VON FRANK WEBER
Was bindet uns Menschen eigentlich aneinander? Sicherlich auch die Gabe miteinander zu sprechen und im Dialog zu sein. Eben jener zielgerichtete Austausch von Meinungen, Gedanken und auch Interessen. Oder aber gerne auch das gemeinsame Gespräch über Emotionen, die uns Menschen bewegen. Denn diese lassen auf das schließen, was einem besonders wichtig ist und was damit im Miteinander Beachtung finden sollte.
Eine Gesellschaft benötigt für den Zusammenhalt der Menschen eine ausgeprägte und belastbare Dialog- und Diskurskultur. Folgt man aber vielen öffentlichen Diskussionen, so gewinnt man den Eindruck, dass es um diese Kultur nicht gut bestellt ist. Gerade in den zurückliegenden Monaten und Wochen des Wahlkampfs fand das Verschärfung, was seit einigen Jahren zunehmend zu beobachten ist: Die Bereitschaft zum Diskurs sinkt deutlich und an die Stelle der ergebnisoffenen Diskussion tritt ein Schwarzweißbild ohne jegliche Grautöne oder gar farbliche Schattierungen.
Recht haben müssen, gewinnen wollen, das eigene Ego zelebrieren und zuweilen auch Rache üben wollen tritt an die Stelle von Respekt und Wertschätzung sowie dem Verfolgen von gemeinsamen Absichten und Interessen. Die man erst einmal entdecken und definieren muss, was im Dialog hervorragend gelingen würde.
Der Austausch von Gedanken und Positionen nimmt ab, gravierend. Es geht immer häufiger nur noch darum, seine Standpunkte durchzuboxen. Sich stattdessen auf einen Gesprächspartner einzulassen, diesem aufmerksam zuzuhören und dessen Interessen verstehen zu wollen? Warum auch… Denn es geht schließlich um den eigenen Sieg und damit um die Niederlage des Gegenübers.
Fragt man sich aber, wer dann da eigentlich Sieger ist, dann kommt man schnell zu einer Antwort – wenn man ehrlich ist: Das Ego einer Einzelperson über das Ego einer anderen Einzelperson. Offengestanden ist das aber vollkommen unwichtig. Probleme, von denen wir in dieser Zeit genügend haben, werden damit nicht gelöst.

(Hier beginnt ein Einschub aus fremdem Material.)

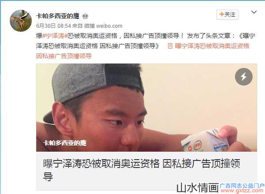Open username 卡帕多西亚的鹰 profile link
Screen dimensions: 265x194
tap(57, 16)
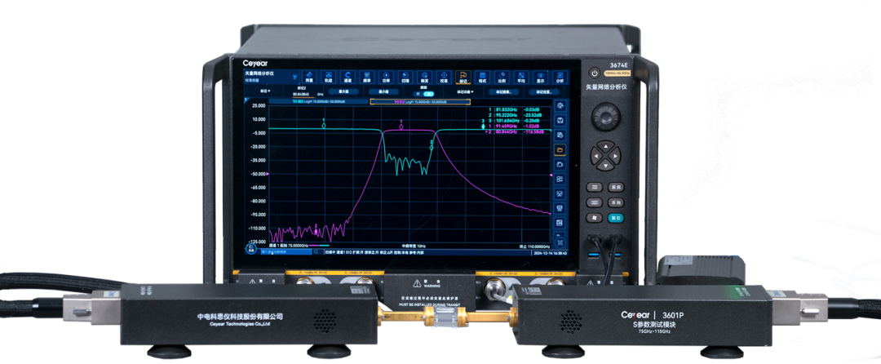Open the 标记功能 (Marker Function) dropdown
Screen dimensions: 881x364
tap(465, 92)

Urlaubserholt leiste ich mir folgende Idee: Ich wünsche mir Menschen an den wichtigen Schaltstellen, die sich dadurch auszeichnen, gute Ideen zu haben, diese im Dialog mit anderen weiterentwickeln und nicht dadurch glänzen, in dem sie andere niedermachen. Menschen, die die massiven Probleme dieser Zeit bekämpfen und nicht andere Menschen. Menschen, die bereit sind, im Sinne der gemeinsamen Sache zu kooperieren und dabei weniger an sich denken. Menschen, die nicht aus gepanzerten Limousinen auf Demonstranten herabblicken, sondern auf diese zugehen und den Diskurs suchen – Wertschätzend und auf Augenhöhe. In Fairness und in der Bereitschaft, sich mit den Argumenten des Gegenübers zu beschäftigen.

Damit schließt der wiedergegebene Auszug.